In questa nostra Italia un giovane laureato non è attratto dalla
carriera di insegnante (se proprio non c'è portato) ma partecipa al concorso
perché è l'occasione per avere un lavoro "sicuro" piuttosto che una
vita professionale incerta e allora, se riesce, preferisce fare il professore
di matematica o di ragioneria o di italiano in una scuola media secondaria
piuttosto che l'ingegnere o il commercialista o l’avvocato (dico tanto per dire
alcune professioni) per i cui titoli di laurea ha sacrificato uno spicchio
consistente della propria vita. Il neo insegnante parte quindi dalla
convinzione che non era questo il futuro
che immaginava e allora, quando viene a mancare la giusta motivazione, ne
risente la sua resa. Magari è veramente preparato nella sua materia, ma non
sempre la bravura fa rima con insegnamento (che è altra cosa). Si parte
pertanto con il piede sbagliato, manca la passione per il proprio mestiere e si
tira avanti con questo appiattimento mentale che si riflette, inevitabilmente,
sul suo operato influenzando, quindi, la crescita culturale dei suoi studenti
che si ritroveranno, di conseguenza, a dover affrontare il loro percorso con un
bagaglio culturale fornito in maniera piatta e asettica.
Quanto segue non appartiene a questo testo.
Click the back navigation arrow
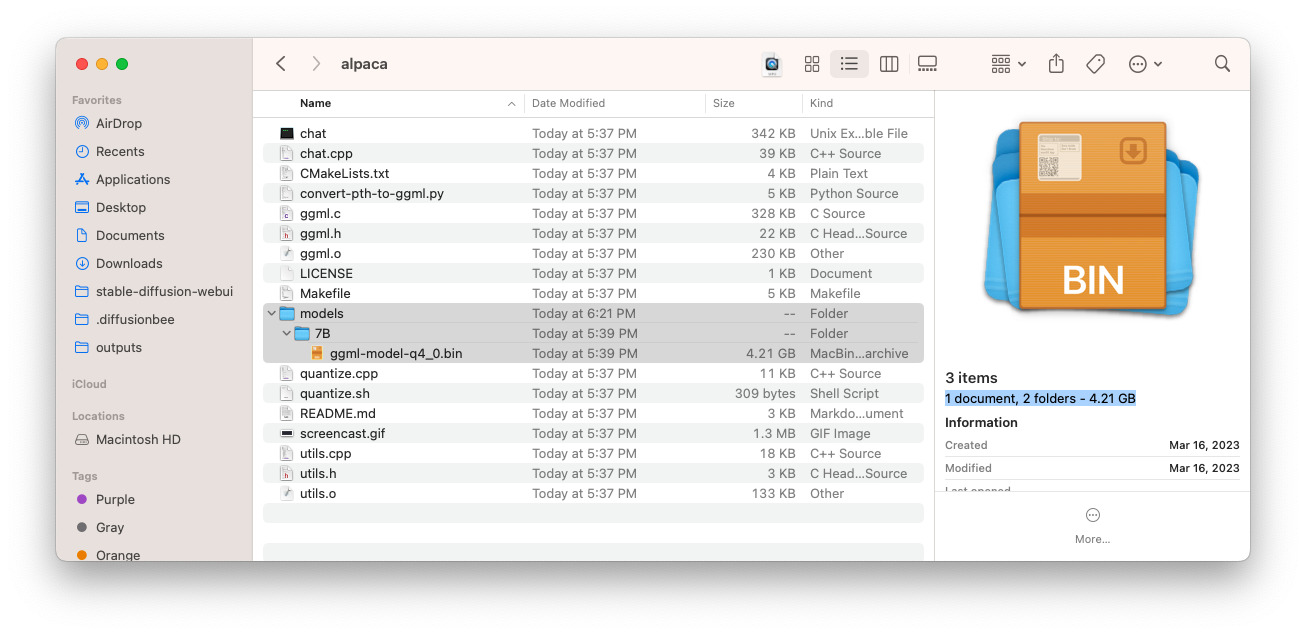 (281, 64)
Ed è qui che subentra il DNA di ciascun studente (i pochi, quelli
baciati da madre natura, responsabilmente, curano la loro preparazione pensando
al domani e cercano di arricchire e approfondire ciò che la scuola offre, i
tanti affrontano il cammino quasi con rassegnazione pensando che la loro è
soltanto una parentesi della vita che "devono" obbligatoriamente
subire). È un circolo vizioso e allora cresce il desiderio di
"fuggire" da questa nazione nella speranza di trovare all'estero
quello che questo Paese non è in grado di dare: la speranza di un futuro.
Se desideriamo cambiare questo stato di cose, partiamo allora
dalle fondamenta, la cultura non si inventa a colpi di riforme e
spending-review ma la si raggiunge per gradi, con strumenti adeguati. La scuola
è il motore di un Paese ed è su di essa che devono concentrarsi gli sforzi.
Riappropriamoci delle nostre radici, del nostro glorioso passato ricco di
personaggi che hanno fatto la storia stessa del mondo umanistico e scientifico,
partiamo da lì, e allora: si riconsideri il ruolo degli insegnanti, si diano
loro i mezzi, non solo economici, per poter operare con tutta tranquillità, si crei
per i nostri studenti un terreno fecondo di interessi per stimolare il loro
impegno, si avvicini la scuola direttamente al mondo che opera, si stipulino
convenzioni con i vari soggetti del mondo lavorativo, si facilitino forme di tirocini presso le varie aziende o istituzioni,
pubbliche e private già dalle medie superiori, si potenzi l’apprendimento delle
lingue con stage all’estero e, viceversa, già dalle scuole elementari, si
mettano tutte le famiglie, non solo quelle agiate, nella condizione di poter
sopportare economicamente il peso di questo lungo cammino
formativo e allora si che potremo sperare in una società generosa e attenta che
non lascia partire più i propri figli ma li coccola e li mette in condizione di
poter scegliere, liberamente e senza paura di sbagliare, il proprio futuro.